Des manifestants contre le projet d'autoroute A69 le 23 octobre 2022

Des manifestants contre le projet d'autoroute A69 le 23 octobre 2022 - CHARLY TRIBALLEAU / AFP

Des associations de protection de l'environnement appellent à manifester ce week-end contre un projet d'autoroute dans le Tarn. Les autorités ont déjà prévu des mesures renforcées "pour garantir l'ordre public".

"Une aberration." Trop peu d'usagers quotidiens, destruction de la biodiversité, dégradation de la qualité de l'air... Quatre associations écologistes appellent ces samedi et dimanche à manifester dans la Tarn contre le projet d'autoroute A69 entre Castres et Toulouse. Un mois après la mobilisation contre les méga-bassines de Sainte-Soline (Deux-Sèvres) - et les débordements qui en ont découlé - cette manifestation met les autorités sur le qui-vive, craignant des dégradations sur le chantier.

• Qu'est-ce que ce projet?

54 kilomètres de discorde. Ce projet, dans les tuyaux depuis de nombreuses années, s'est officiellement concrétisé en avril 2022 quand la société Atosca, filiale du groupe NGE, a reçu le contrat définitif de concession de l'autoroute.

Ce tronçon d'autoroute, coûtant 500 millions d'euros, doit ainsi relier Castres (Tarn) à Verfeil (Haute-Garonne), soit l'autoroute A68, située à l'est de Toulouse, à la rocade de Castres, et ce à l'horizon de 2025. Les autorités publiques et Atosca ont justifié le projet par un besoin de désengorgement des axes autour de ces deux villes, en les rendant également plus sûrs.

"Avec des trajets plus sûrs diminués de 25 à 35 minutes, l’A69 va restreindre le trafic autour des zones urbanisées", a assuré Atosca.

• Pourquoi est-il si contesté?

Les associations de protection de l'environnement ont très vite critiqué le projet, d'abord à un niveau local, avant de s'étendre à tout le pays. Elles jugent le chantier inutile et destructeur de l'environnement.

Le 12 septembre dernier, le Conseil national de la protection de la nature a émis un avis défavorable au projet, justifiant une "contradiction avec les engagements nationaux en matière de lutte contre le changement climatique, d'objectif du zéro artificialisation nette et du zéro perte nette de biodiversité".

» Problèmes à résoudre:
A - Recopiez, dans l'article sur l'autoroute A69, tout ce qui va de « Des associations de » jusqu'à « sur le chantier. ».
B - D'après l'article sur l'autoroute A69, combien coûte ce tronçon d'autoroute ?
C - Poursuivez l'article sur le projet d'autoroute A69 après sa dernière phrase.

» Données enregistrées:
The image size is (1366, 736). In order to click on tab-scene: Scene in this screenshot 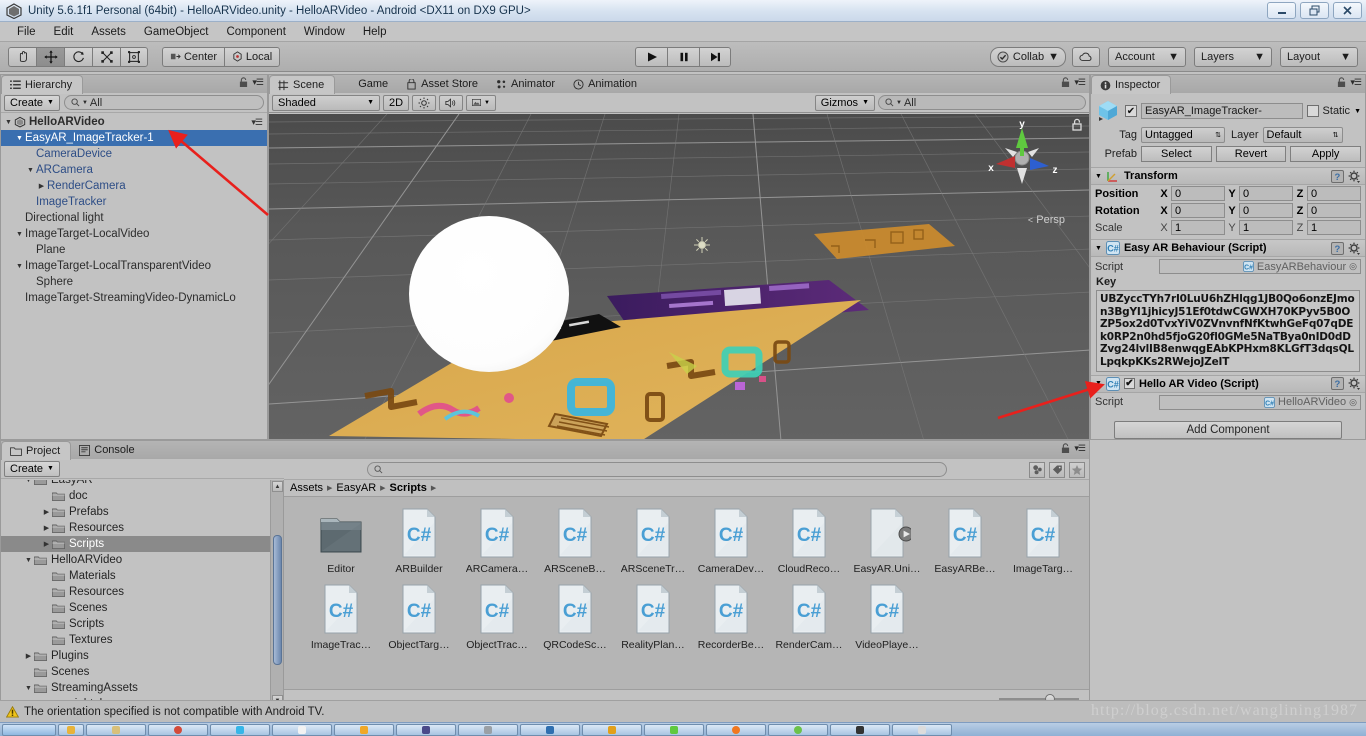, I will do `click(302, 84)`.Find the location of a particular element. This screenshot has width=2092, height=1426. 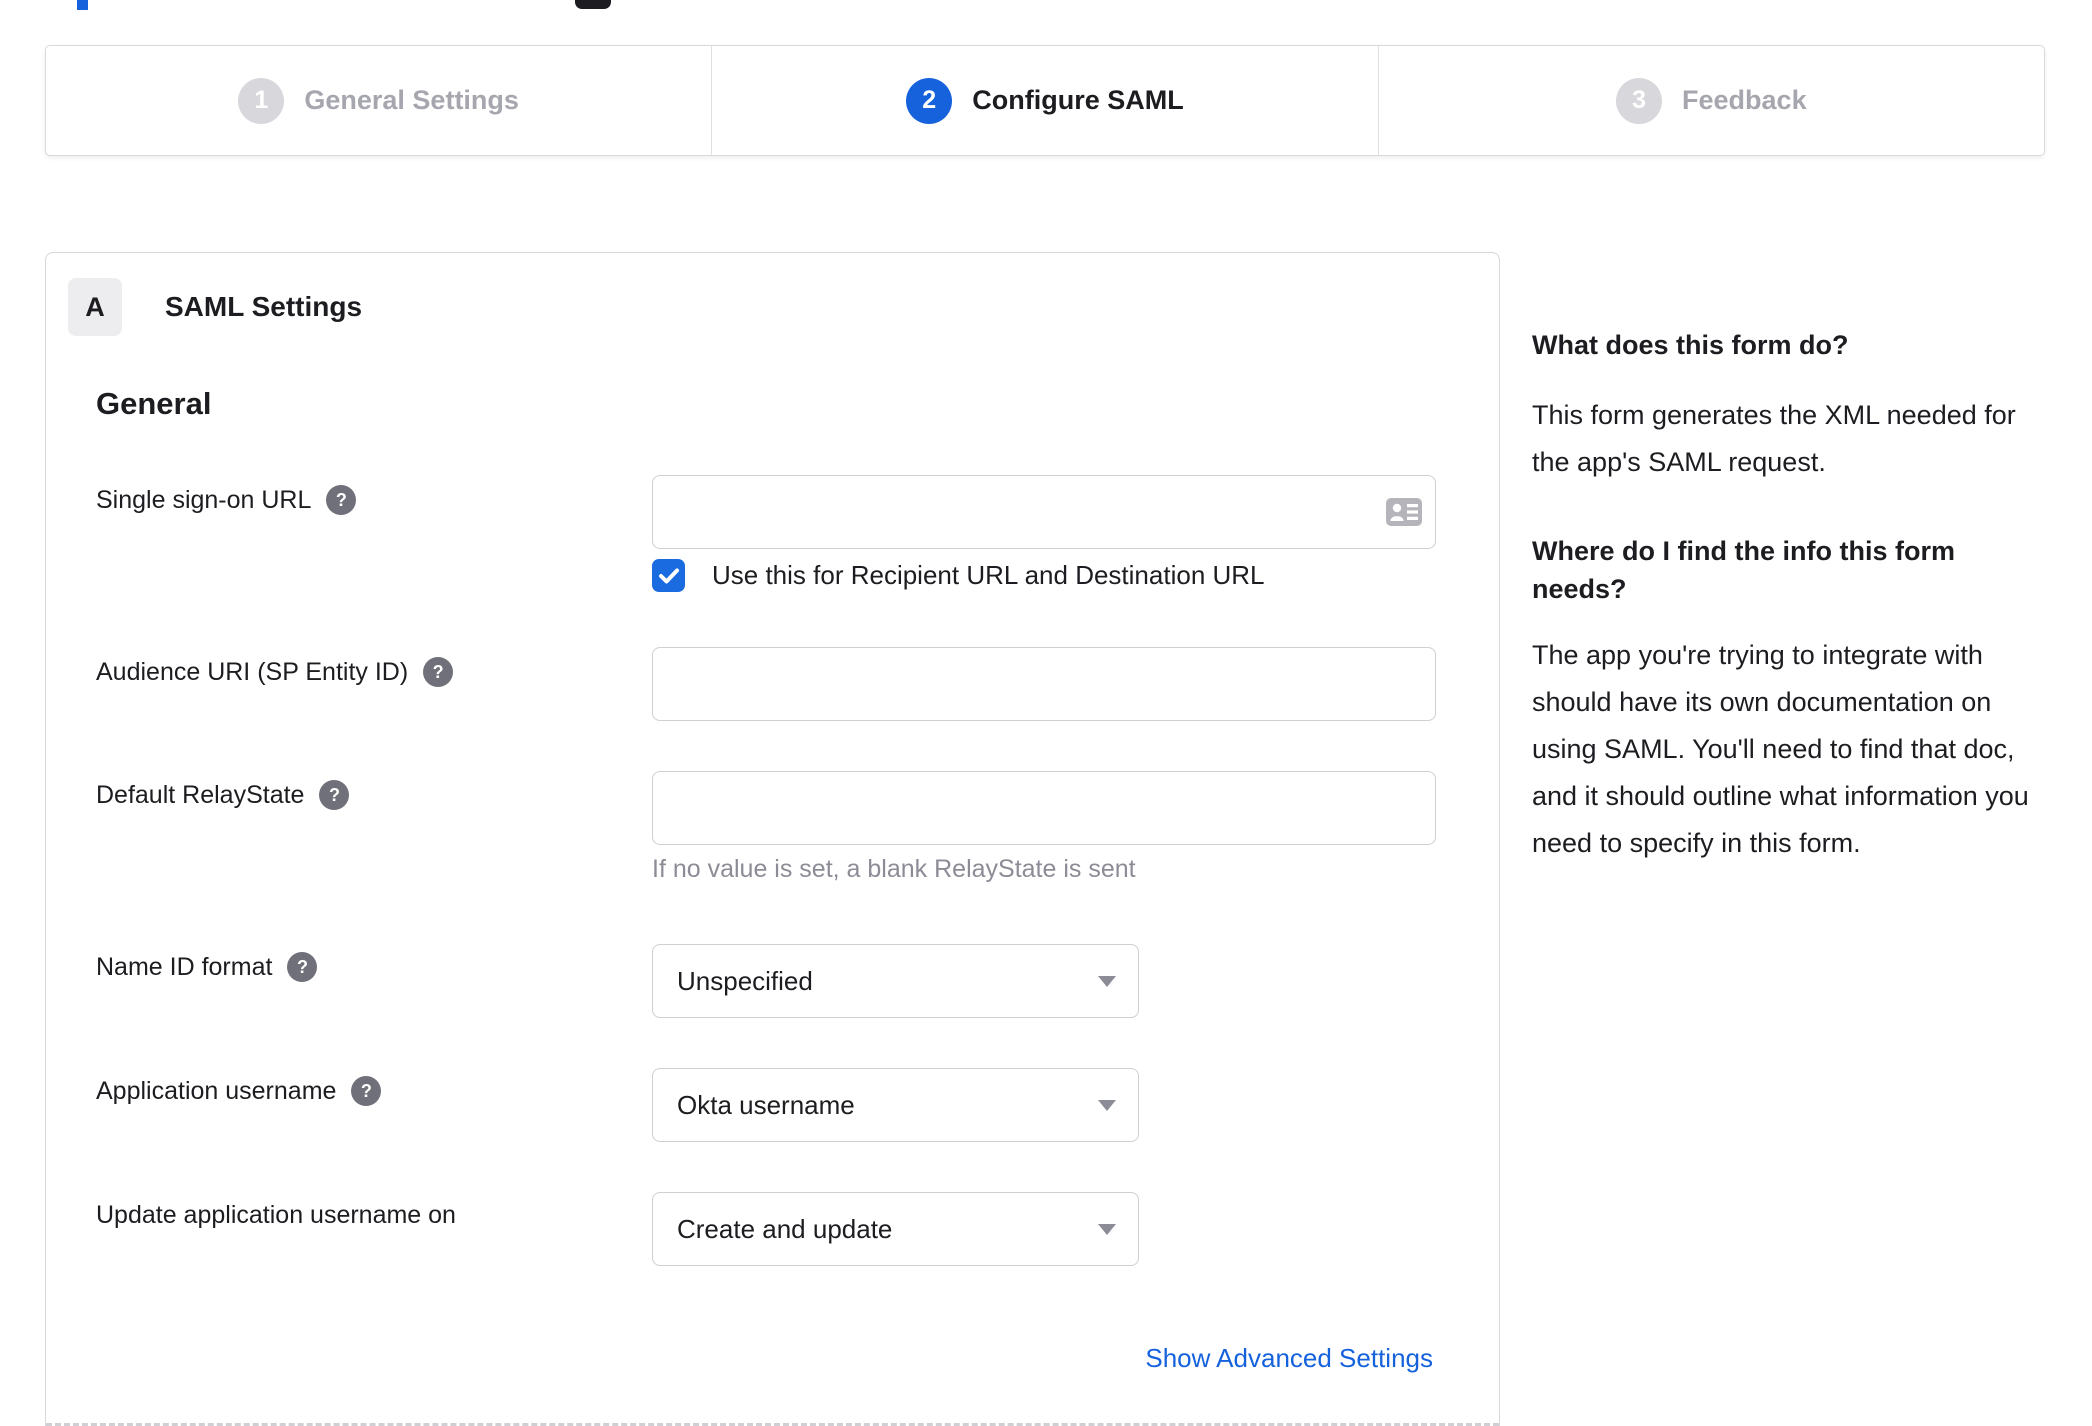

wizard-step-configure-saml: 2 Configure SAML is located at coordinates (1044, 100).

» Solutions des problèmes:
A -
Des associations de protection de l'environnement appellent à manifester ce week-end contre un projet d'autoroute dans le Tarn. Les autorités ont déjà prévu des mesures renforcées "pour garantir l'ordre public".

"Une aberration." Trop peu d'usagers quotidiens, destruction de la biodiversité, dégradation de la qualité de l'air... Quatre associations écologistes appellent ces samedi et dimanche à manifester dans la Tarn contre le projet d'autoroute A69 entre Castres et Toulouse. Un mois après la mobilisation contre les méga-bassines de Sainte-Soline (Deux-Sèvres) - et les débordements qui en ont découlé - cette manifestation met les autorités sur le qui-vive, craignant des dégradations sur le chantier.

B - 500 millions d'euros.

C -
L'association La voie est libre (LVEL) s'est emparée, la première, du dossier avant d'être rejointe par Extinction Rebellion, les Soulèvements de la Terre ou encore la Confédération paysanne du Tarn.

"Il va y avoir des menaces sur les nappes phréatiques du Tarn, des destructions d’environnements d’animaux sauvages, énormément de terres agricoles qui vont être artificialisées", a indiqué à BFMTV Sandra, membre du collectif Extinction Rébellion.

Ce jeudi matin sur France Inter, le journaliste-activiste Hugo Clément a avancé que des "milliers d'arbres" allaient être rasés, loin des chiffres revendiqués par les responsables du chantier.

"Nous allons être amenés à couper à peu près 200 arbres d’alignement, mais nous allons en replanter 400 au total dans notre projet", a clamé Martial Gerlinger, directeur général de la concession Atosca, en charge du projet.

Récemment, le Conseil d'État, saisi par France Nature Environnement (FNE), a retoqué une requête d'arrêt des abattages d'arbres sur le tracé.

• Que prévoient les organisateurs pour ce week-end?

"Tant que nous serons là, l'A69 ne passera pas! Soyons des milliers à nous retrouver le 22 et 23 avril prochain, pour un grand pot de départ du concessionnaire", ont communiqué les organisateurs.

Pour accueillir les milliers de manifestants, un camp a été mis en place dans la commune de Saix (Tarn) mercredi. "Les quatre organisateurs de la manifestation (...) se réjouissent de pouvoir établir ce lieu de vie, d'échanges et de fête dans la perspective du temps fort de samedi", ont-ils précisé.

Ce week-end, les organisateurs locaux, dans des communiqués, disent vouloir un événement non-violent, "festif, convivial et informatif" et rejettent l'idée de la création d'une ZAD, a appris BFMTV.

François-Xavier Lauch, le préfet du Tarn, a également écarté tout projet de ZAD de la part des opposants au projet: "cela fait partie des objectifs que j'ai partagé avec les organisateurs qu'à la fin de cette manifestation déclarée il n'y ait pas d'occupation".

Ils ont d'ailleurs déclaré la manifestation mercredi auprès de la préfecture du Tarn "au nom de la confédération paysanne du Tarn et d'Attac Tarn". Mais, ce jeudi après-midi, le préfet du Tarn a jugé cette déclaration "imprécise" car "elle ne comporte ni parcours suffisamment précis, ni lieu de départ, ni lieu d’arrivée, ni précisions sur les mesures de sécurité mises en œuvre par les organisateurs".

• Pourquoi les autorités ne craignent-elles pas un nouveau Sainte-Soline?

C'est bien sur l'aspect sécuritaire que les autorités se penchent depuis plusieurs semaines, l'épisode chaotique de Sainte-Soline restant encore dans toutes les têtes.

Dans son communiqué, le préfet a annoncé un premier dispositif de sécurité renforcé par les "imprécisions" de l'événement à venir: des gendarmes locaux, huit unités de forces mobiles en renfort, des moyens spéciaux "classiquement engagés sur ce type de manifestation", un dispositif de secours composé de 79 sapeurs-pompiers, de personnels de Samu et d'associations de sécurité civile.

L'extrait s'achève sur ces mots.